Os domingos são terríveis para as rotinas. Mas a consciência da rotina raramente chega a tempo de ser planeada e devemos aproveitá-la, mesmo que chegue a um domingo. Seria mesmo um contra senso podermos planeá-la, seria um luxo podermos recusar os domingos. Estou, então, de passagem. É o estado que escolhi para estar contra a rotina. Fui ter a uma estação de comboios. Achei normal. Sentei-me no bar da estação e afastei os óculos dos olhos. Tenho agora os óculos por cima da testa. Não distingo as feições das pessoas. Vejo vultos. Vultos de passagem.

12.10.10

a colcha indiana

A colcha indiana tem elefantes e deuses de pernas cruzadas. A colcha indiana é feita de bocados de pano, unidos com linha da mesma cor (e eu pergunto o que se pergunta quando se olha para coisas feitas à mão: quem os terá unido?). Ao centro, a colcha indiana tem dois pavões e mais acima dois papagaios. Estão todos no mesmo arbusto, dentro do mesmo bocado de pano. Esse bocado é só deles e talvez isso justifique o quão indiferentes estão ao elefante que está de pernas para o ar no bocado ao lado (mas eu também não conheço a Índia e talvez não seja tão raro assim os elefantes andarem de pernas para o ar). O elefante é verde escuro (esse em particular, porque a colcha tem mais elefantes, a Índia não é só surpresa) muito diferente das vacas ou do homem que toca flauta para as vacas ou das nuvens por detrás dos deuses, paradas pelo som da flauta do homem que toca flauta para as vacas. A colcha indiana tem pedacinhos de espelho, que nunca nos deixam esquecer quem somos, e aposto que ainda lá tem as impressões das mãos que a coseram, não sei, em Goa, em Bombaim, na fronteira pasquistanesa, sei lá, ou do outro lado, em Calcutá. A colcha indiana nunca está só, mesmo quando a casa onde está se fecha e a parede onde está escurece, a colcha indiana nunca está só. Por exemplo, agora tem-me a mim a olhar para ela.

11.10.10

o lugar do frango assado

Castafiori trabalhou até tarde.

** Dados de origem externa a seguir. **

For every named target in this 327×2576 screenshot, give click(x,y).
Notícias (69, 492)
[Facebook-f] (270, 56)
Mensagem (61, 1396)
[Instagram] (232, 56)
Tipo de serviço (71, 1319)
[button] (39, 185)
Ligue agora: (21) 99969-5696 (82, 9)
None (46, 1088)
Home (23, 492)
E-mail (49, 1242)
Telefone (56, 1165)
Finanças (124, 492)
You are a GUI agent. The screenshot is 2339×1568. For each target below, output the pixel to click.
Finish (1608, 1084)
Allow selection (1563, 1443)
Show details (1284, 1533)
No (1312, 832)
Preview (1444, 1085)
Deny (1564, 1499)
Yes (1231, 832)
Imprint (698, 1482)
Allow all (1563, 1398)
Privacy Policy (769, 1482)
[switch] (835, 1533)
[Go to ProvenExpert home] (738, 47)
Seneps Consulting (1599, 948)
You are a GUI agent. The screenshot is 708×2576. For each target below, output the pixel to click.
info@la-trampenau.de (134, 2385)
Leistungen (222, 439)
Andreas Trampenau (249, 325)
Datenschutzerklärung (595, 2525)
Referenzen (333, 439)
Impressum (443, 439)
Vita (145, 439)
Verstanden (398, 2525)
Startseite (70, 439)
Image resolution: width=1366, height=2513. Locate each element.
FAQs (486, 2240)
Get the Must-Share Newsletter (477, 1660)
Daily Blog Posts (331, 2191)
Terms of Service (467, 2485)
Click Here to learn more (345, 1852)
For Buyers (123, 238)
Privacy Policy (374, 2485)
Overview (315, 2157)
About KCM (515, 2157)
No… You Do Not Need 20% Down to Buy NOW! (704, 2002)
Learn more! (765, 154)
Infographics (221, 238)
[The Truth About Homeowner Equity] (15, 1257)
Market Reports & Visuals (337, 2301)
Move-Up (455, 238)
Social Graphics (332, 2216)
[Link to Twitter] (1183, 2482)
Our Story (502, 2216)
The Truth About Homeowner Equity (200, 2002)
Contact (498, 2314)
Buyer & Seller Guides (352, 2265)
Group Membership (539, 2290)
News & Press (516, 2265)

Só lhe restava, no caminho para casa, comprar um frango assado numa loja popular. Ou isso ou não jantava. Castafiori desceu à terra e entrou numa loja popular. Enquanto esperava pelo frango, viu o homem do balcão pôr-lhe à frente um pires transbordante de batatas fritas: - Quer ter a fineza de provar estas batatas?
Sabe-se como Castafiori é sensível às palavras ditas, aos pequenos incómodos, aos gestos facultativos e, porque não dizê-lo, às batatas fritas. E intimamente pensou, como mais tarde me veio a revelar: teria comido todas as batatas fritas deste mundo. E foi envolvida por esta mistura de sentimentos, onde a reconciliação terrena e o favor divino coexistem, que Castafiori chegou a casa com o frango, as batatas e a recordação de uma gentileza inesperada, tudo bens encontrados a uma sexta-feira, numa loja popular, pouco faltava para as dez da noite. O telefonema que me fez terá sido então uma espécie de homenagem ? Ignorou-o mas o certo é que o fez. Claro que só o fez depois de comer o frango e as batatas fritas. Todo? Não, sobraram as asinhas, disse com um riso adolescente.

5.10.10

Dedicatória

Aos carbonários, aos marinheiros, aos doutores republicanos, aos operários, aos suicidas, aos que estiveram na rotunda, ao que tiveram medo e sobretudo aos que não tiveram.

4.10.10

love

A rapariga tinha escrito nas costas do casaco branco: love, lo em cima, ve em baixo. Como subtítulo, dispostas no limite inferior, li ainda  estas palavras: love me I love you. Primeiro sentou-se o namorado, depois ela e eu vi-os, na mesa ao lada da minha: cada qual comeu metade de uma sandes de ovo com salsicha, ele bebeu leite com chocolate, ela uma água natural. Suponho que por estar de dieta.

1.10.10

passado

Quando é que deixamos de pertencer a um sítio? Como é que sabemos que aquele sítio já não é a nossa casa? Não sei. E, todavia, se entrarmos nesse sítio, o corpo vai dizer-nos, aos gritos ou em tímidos sussurros, diz-nos que nos tornámos passado. O corpo raramente se engana.